- [EXCERPT]
*****

People of color and low-income communities are bearing the brunt of carbon-centric fuel production and changing global climate: why the energy transition is a civil rights concern.

Written by Cailin Mackenzie, GLOBE Intern
Photography by Ingrid Taylar / Flickr Creative Commons

The U.S. Army Corps of Engineers uses a formula to determine allocation of their levee-reinforcement budget. This formula heavily weights potential economic impact of levee failure. In 2011, the Corps reported that their Levee Safety Program contributed to more than $120 billion in prevented damage. Sounds good, right?

In fact, this formula increases the already inequitable impact of climate change on low-income and minority communities, says Jacqueline Patterson, Director of the NAACP Environmental and Climate Justice Program. The failure of levees protecting areas of lower economic infrastructure caused in part the disproportionate impact of Hurricane Katrina on people of color.

Climate justice is a critical consideration to ensure that policy and mitigation strategically target climate change’s disparate consequences.

Patterson was the keynote speaker at Resilience at the Crossroads of Race and Climate Justice, an event hosted by United Indians at the Daybreak Star Center. She gave an insightful overview of the incredibly complex, multifaceted impacts to marginalized communities, from coal ash slides to “fraccidents.” The event was an invaluable lesson in the depth and breadth of climate justice issues and the collaborative partnerships that transcend race and class to address climate change in a socially equitable way.

Environmental justice issues are not limited to climate change and are old news to people of color and low-income communities. After trichloroethylene was discovered in groundwater in Dickson County, Tennessee, white families were warned of the dangerous well water and connected to municipal water, while black families were left to drink contaminated water for years. The black community in Dickson is still suffering widespread cancers and birth defects.

*****

- [MATERIAL PROVIDED]
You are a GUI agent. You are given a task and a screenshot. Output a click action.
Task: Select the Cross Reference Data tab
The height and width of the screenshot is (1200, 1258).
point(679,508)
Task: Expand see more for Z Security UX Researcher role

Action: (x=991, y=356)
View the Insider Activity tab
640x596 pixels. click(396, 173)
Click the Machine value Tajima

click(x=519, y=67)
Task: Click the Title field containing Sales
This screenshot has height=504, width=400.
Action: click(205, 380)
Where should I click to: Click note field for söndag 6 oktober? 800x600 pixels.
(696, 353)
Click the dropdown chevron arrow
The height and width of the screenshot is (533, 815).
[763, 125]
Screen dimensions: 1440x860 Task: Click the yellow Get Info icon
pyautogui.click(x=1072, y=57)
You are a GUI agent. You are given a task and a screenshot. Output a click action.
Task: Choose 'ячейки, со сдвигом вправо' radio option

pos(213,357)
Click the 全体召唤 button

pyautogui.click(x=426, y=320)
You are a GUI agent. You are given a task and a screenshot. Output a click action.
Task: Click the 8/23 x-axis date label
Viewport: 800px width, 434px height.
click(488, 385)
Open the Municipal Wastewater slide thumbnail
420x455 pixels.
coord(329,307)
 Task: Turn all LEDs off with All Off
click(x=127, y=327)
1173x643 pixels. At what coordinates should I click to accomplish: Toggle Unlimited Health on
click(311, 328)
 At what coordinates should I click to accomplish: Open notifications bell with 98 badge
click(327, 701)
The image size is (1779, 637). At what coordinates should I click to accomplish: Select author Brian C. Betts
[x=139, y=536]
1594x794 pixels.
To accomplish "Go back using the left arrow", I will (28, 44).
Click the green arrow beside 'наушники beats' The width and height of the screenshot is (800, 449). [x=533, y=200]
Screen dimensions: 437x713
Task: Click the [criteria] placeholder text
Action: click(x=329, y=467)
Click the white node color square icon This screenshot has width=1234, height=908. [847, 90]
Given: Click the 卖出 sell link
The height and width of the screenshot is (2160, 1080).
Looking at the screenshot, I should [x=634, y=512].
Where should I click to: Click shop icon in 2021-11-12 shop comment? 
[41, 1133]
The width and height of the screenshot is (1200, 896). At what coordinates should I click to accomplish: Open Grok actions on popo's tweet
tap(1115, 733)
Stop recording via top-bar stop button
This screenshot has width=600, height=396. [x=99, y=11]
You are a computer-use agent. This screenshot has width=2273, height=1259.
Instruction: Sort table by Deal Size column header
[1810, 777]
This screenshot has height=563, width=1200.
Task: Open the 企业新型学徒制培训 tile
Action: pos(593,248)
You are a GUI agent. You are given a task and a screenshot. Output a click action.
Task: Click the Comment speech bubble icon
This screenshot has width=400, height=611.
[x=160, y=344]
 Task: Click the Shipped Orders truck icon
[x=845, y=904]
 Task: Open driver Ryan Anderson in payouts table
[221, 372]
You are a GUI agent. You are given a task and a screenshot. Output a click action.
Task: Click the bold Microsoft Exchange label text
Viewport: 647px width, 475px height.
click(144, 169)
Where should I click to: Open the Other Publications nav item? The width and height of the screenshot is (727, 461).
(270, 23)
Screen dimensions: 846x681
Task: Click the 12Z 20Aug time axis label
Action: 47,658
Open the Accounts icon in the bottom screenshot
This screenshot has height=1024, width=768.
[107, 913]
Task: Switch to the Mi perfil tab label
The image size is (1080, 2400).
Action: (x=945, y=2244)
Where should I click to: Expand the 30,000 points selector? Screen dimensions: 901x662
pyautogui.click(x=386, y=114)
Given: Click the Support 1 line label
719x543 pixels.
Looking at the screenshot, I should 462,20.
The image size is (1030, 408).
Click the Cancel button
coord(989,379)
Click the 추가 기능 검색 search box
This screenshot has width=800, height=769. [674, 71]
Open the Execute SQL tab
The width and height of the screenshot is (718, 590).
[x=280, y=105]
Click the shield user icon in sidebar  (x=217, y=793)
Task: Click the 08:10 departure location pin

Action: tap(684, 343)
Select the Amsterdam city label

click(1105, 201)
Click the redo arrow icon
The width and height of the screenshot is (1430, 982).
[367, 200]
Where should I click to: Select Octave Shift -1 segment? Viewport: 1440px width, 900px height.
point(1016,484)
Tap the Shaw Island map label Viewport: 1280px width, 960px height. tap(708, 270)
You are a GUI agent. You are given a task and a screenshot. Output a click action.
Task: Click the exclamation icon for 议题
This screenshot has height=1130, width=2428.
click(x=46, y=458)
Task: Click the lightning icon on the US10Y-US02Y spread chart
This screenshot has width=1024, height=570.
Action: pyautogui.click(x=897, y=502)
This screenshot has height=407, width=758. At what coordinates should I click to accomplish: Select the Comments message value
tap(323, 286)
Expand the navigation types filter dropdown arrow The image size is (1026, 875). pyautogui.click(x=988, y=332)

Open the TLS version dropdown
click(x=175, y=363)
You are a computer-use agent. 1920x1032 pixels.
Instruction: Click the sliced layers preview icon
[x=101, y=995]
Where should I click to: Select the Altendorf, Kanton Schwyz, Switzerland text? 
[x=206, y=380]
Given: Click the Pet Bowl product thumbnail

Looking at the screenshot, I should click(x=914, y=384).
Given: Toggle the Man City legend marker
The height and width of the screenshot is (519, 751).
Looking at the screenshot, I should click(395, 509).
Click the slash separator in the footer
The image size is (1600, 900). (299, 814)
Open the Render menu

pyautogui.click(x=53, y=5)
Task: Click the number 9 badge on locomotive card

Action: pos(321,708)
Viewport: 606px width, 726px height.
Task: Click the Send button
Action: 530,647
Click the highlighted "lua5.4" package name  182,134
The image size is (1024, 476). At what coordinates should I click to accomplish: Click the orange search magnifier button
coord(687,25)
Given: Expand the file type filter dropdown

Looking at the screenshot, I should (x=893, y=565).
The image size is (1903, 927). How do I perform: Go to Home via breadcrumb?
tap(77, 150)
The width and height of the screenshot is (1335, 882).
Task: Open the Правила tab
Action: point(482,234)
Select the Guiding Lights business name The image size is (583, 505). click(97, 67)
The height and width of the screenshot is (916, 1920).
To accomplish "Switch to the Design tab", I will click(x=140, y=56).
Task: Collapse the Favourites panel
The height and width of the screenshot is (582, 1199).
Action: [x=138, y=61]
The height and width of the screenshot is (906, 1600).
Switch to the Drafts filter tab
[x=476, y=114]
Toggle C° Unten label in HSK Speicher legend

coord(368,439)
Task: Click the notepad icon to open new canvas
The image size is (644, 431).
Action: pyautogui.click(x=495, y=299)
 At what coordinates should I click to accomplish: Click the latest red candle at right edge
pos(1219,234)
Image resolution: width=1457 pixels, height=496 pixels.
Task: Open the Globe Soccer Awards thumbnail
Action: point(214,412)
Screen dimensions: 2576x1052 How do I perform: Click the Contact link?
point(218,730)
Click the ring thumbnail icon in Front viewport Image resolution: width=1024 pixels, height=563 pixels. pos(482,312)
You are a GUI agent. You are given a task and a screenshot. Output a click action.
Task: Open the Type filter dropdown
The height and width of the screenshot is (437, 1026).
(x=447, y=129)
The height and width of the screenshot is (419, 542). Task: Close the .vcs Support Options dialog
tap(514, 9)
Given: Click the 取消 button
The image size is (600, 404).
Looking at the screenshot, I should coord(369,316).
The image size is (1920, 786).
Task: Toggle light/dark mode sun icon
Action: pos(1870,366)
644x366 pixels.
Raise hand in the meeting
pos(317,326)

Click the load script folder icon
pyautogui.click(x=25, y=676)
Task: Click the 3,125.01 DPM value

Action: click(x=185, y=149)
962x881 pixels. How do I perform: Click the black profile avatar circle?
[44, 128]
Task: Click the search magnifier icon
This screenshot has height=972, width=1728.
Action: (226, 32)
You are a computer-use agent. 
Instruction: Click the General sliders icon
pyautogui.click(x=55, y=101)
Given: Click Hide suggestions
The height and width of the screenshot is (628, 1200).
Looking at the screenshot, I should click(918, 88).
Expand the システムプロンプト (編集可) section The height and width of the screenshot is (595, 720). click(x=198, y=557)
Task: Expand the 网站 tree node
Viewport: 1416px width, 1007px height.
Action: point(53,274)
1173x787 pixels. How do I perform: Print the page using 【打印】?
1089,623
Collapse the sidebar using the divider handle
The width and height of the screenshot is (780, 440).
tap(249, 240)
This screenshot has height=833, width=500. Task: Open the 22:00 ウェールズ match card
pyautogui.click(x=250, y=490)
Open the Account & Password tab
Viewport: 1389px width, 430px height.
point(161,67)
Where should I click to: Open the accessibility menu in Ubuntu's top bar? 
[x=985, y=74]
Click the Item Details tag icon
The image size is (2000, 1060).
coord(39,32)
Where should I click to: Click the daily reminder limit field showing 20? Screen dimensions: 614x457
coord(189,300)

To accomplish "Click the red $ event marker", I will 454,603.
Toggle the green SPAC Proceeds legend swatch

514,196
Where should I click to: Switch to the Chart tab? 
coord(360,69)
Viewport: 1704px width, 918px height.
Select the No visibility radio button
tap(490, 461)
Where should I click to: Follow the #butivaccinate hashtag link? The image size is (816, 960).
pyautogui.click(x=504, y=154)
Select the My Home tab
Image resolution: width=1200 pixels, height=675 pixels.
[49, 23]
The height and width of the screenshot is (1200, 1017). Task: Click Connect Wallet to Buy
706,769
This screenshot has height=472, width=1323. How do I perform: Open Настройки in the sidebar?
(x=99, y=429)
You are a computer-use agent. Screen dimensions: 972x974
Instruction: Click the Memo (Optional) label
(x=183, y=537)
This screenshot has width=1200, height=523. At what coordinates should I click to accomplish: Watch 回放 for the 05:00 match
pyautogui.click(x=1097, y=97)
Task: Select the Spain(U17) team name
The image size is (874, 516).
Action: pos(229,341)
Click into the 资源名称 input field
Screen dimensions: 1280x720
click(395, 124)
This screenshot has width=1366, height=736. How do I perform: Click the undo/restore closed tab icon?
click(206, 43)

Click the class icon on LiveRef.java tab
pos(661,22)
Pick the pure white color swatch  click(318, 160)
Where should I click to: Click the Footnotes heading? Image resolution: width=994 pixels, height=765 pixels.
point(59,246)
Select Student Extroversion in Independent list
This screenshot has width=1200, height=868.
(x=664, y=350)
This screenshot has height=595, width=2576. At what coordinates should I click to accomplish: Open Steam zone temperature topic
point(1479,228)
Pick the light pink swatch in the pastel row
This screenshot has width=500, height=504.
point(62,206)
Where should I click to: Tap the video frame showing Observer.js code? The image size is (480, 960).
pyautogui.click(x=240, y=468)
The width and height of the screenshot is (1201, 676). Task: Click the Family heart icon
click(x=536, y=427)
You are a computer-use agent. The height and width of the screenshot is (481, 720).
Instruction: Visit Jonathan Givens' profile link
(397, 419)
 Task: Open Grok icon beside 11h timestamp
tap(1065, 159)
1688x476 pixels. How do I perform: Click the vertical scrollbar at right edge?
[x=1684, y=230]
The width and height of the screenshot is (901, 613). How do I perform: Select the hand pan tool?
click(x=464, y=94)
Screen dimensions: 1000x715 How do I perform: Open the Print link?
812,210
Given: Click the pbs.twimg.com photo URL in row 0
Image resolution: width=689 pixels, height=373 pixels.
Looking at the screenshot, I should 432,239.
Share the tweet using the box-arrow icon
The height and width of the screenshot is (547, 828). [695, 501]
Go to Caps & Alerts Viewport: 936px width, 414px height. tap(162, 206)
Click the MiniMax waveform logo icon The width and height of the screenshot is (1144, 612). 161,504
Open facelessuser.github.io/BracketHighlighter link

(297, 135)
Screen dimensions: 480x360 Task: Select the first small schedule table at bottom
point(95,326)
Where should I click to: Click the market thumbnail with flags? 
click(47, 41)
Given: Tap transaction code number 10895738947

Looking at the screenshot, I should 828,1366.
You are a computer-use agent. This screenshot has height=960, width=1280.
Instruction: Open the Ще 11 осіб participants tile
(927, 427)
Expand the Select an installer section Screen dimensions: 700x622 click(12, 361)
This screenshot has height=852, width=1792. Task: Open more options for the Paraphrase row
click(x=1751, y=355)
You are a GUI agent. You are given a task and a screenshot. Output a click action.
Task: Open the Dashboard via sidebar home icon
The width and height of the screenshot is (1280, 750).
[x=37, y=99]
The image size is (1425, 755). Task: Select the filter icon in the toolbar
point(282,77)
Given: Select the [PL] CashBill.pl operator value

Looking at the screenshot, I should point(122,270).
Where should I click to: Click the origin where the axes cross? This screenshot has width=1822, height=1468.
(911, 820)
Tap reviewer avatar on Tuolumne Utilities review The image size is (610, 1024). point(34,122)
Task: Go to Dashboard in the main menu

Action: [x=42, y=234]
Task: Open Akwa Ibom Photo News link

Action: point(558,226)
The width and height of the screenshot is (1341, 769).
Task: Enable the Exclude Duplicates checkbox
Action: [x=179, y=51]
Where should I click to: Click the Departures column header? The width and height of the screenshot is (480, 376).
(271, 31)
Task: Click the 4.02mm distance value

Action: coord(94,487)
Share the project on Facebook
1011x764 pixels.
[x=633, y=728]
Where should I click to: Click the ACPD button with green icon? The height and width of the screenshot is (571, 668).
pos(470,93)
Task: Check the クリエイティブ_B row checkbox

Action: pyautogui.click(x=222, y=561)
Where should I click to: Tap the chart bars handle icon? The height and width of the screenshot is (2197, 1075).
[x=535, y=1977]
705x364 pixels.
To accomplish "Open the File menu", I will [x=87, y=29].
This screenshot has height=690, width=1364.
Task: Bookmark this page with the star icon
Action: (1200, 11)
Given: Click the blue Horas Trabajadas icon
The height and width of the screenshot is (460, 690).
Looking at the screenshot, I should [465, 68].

*****

- [WORK REQUEST A]
Answer from the climate justice article:
(i) In 2011, how much prevented damage did the Corps say its Levee Safety Program contributed to?
(ii) At what center was the event hosted by United Indians held?
(iii) What was discovered in groundwater in Dickson County, Tennessee?
- [WORK REQUEST B] Translate this sentence from the climate justice article into Spanish: "Climate justice is a critical consideration to ensure that policy and mitigation strategically target climate change’s disparate consequences."
Rely only on the climate justice article, not on the items.

- [TASK SOLUTION A]
(i) More than $120 billion.
(ii) The Daybreak Star Center.
(iii) Trichloroethylene.

- [TASK SOLUTION B] La justicia climática es una consideración crucial para garantizar que las políticas y la mitigación aborden de manera estratégica las consecuencias dispares del cambio climático.